----- DATASET ENTRIES -----

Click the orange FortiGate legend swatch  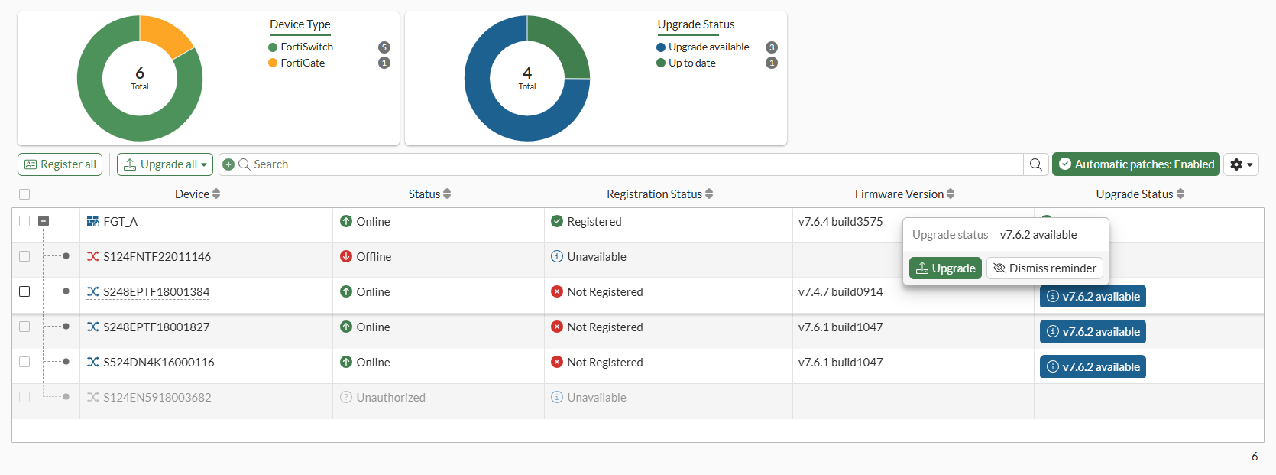(x=273, y=63)
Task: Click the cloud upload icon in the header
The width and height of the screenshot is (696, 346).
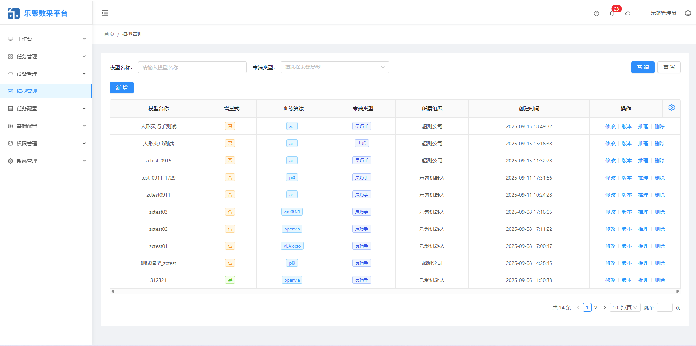Action: pyautogui.click(x=628, y=13)
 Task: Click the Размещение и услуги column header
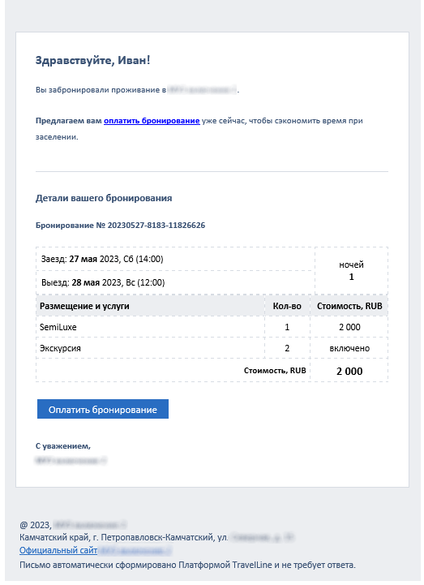pos(150,306)
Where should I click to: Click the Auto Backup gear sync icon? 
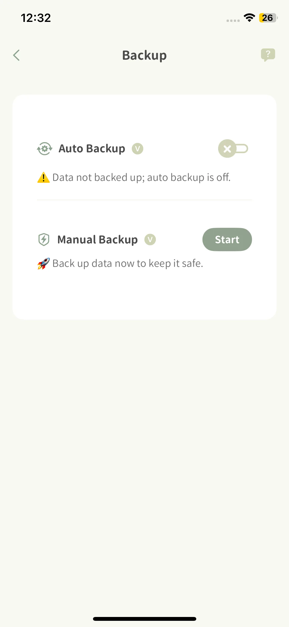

-----

* YOUR INSTRUCTIONS *
Locate every line in the items above that contains the string "icon", treating uppercase and lowercase as distinct, and copy each of those lines.

* REPLY *
Task: Click the cloud upload icon in the header
Where should I click to: Click the Auto Backup gear sync icon? 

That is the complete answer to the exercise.